» What the task asks: Pull out each line of the material below that contains the string "Open", treating uppercase and lowercase letters as different.
----
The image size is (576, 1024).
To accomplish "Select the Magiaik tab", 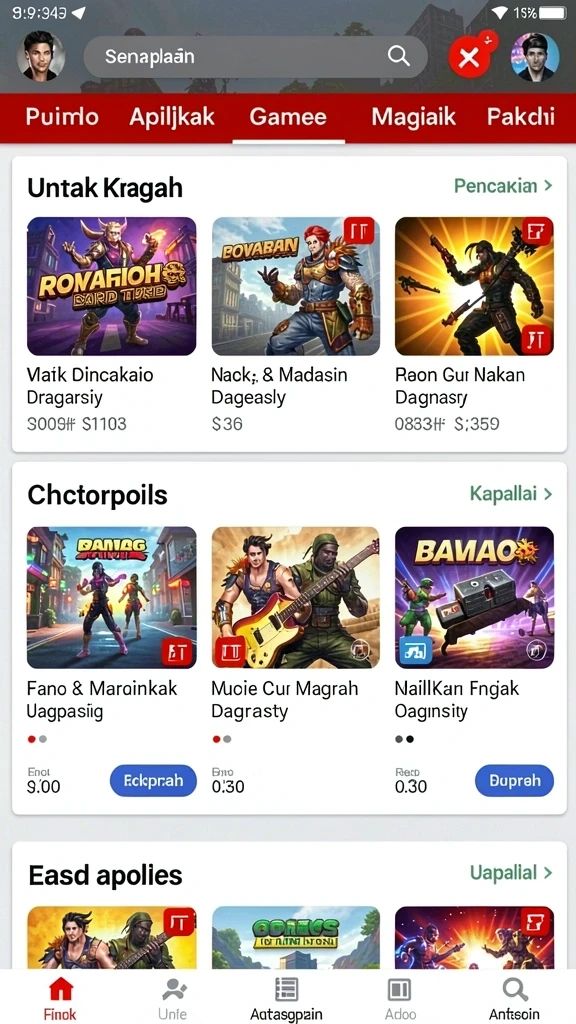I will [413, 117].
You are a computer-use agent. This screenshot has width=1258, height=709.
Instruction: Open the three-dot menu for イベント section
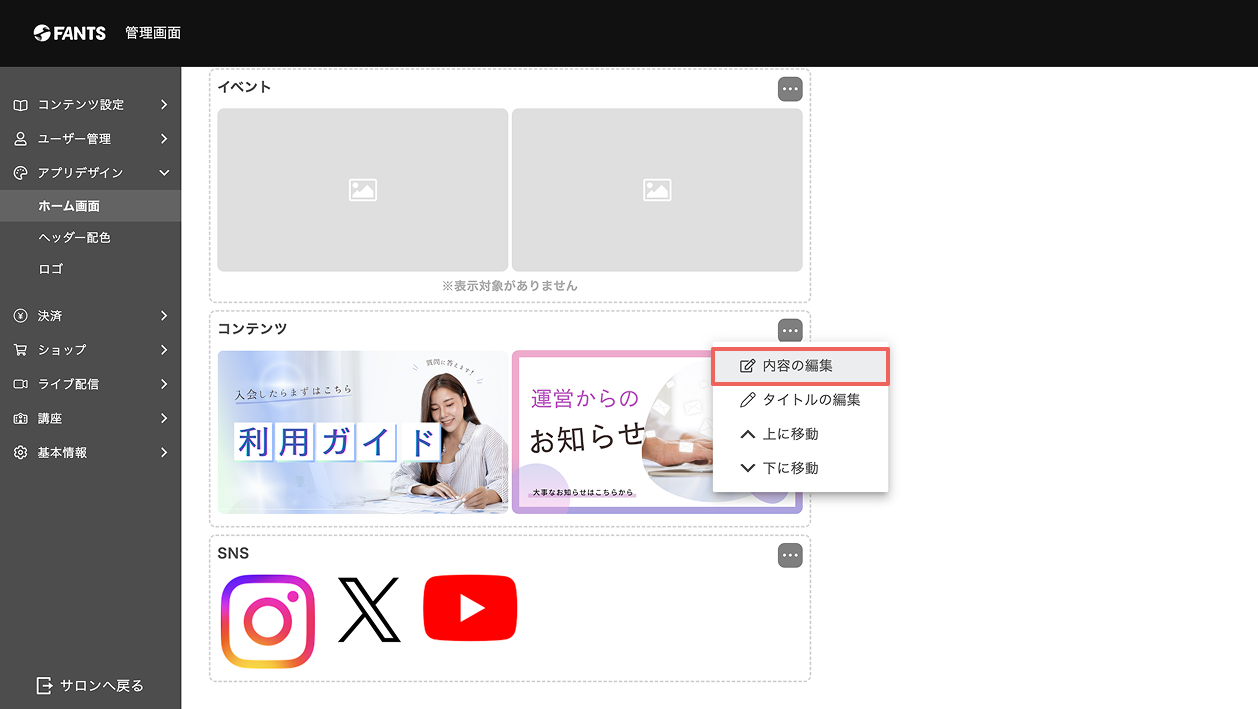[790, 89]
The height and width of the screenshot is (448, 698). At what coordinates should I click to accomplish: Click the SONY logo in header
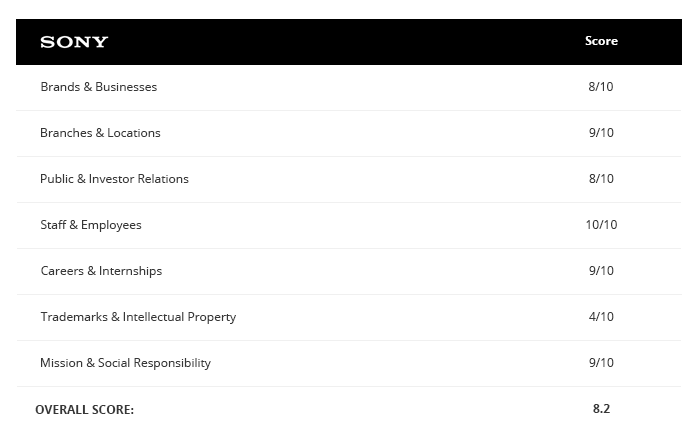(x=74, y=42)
----
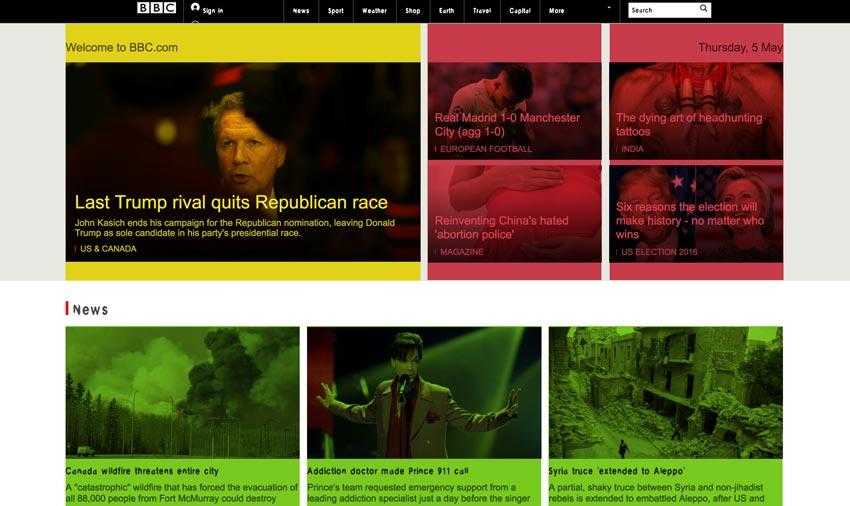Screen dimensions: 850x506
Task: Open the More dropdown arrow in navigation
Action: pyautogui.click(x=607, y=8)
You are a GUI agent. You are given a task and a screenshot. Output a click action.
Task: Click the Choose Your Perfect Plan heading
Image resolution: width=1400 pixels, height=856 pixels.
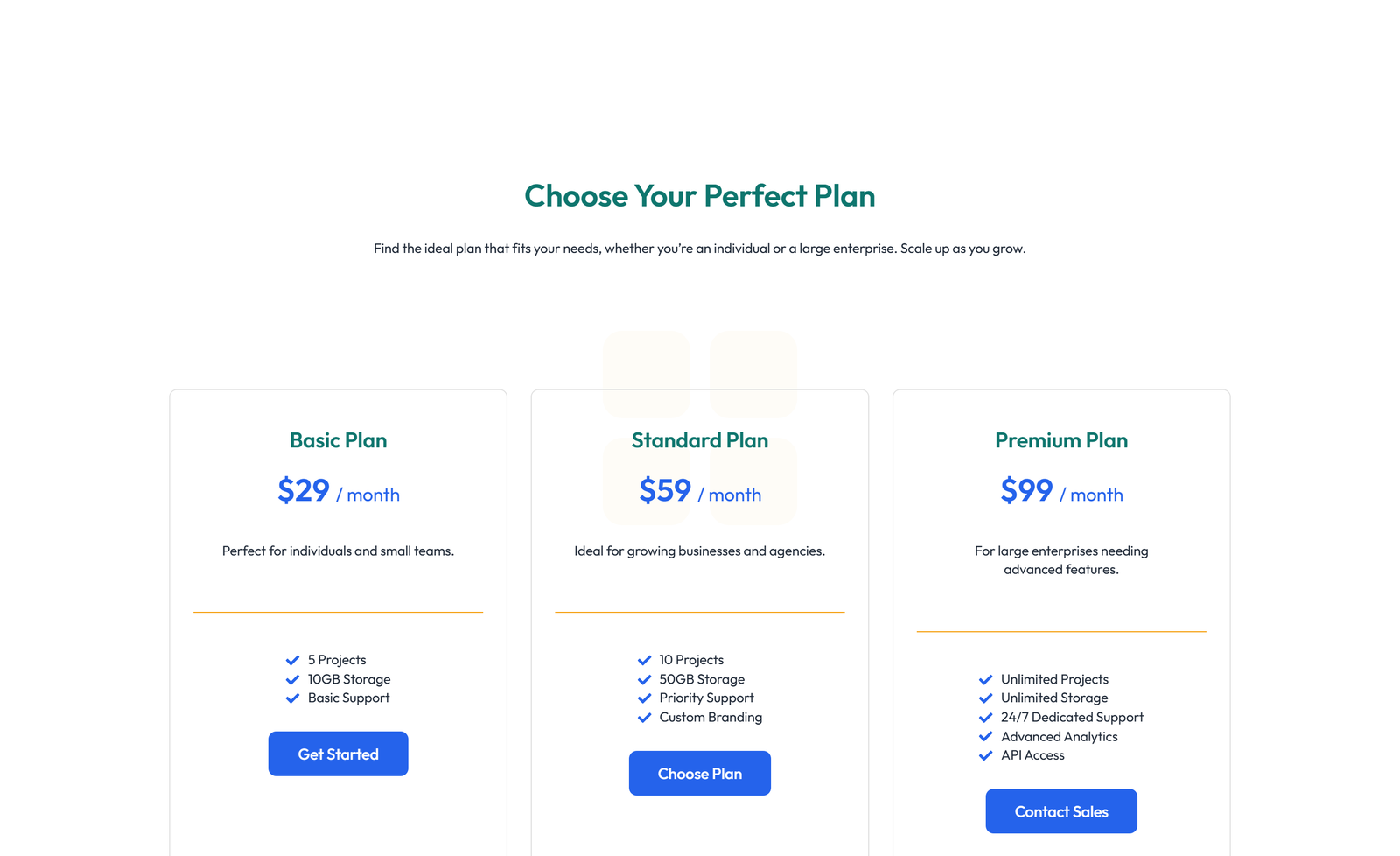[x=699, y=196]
----
» Solution below:
Instruction: Open the three-dot menu for イベント section
Task: Open the More dropdown arrow in navigation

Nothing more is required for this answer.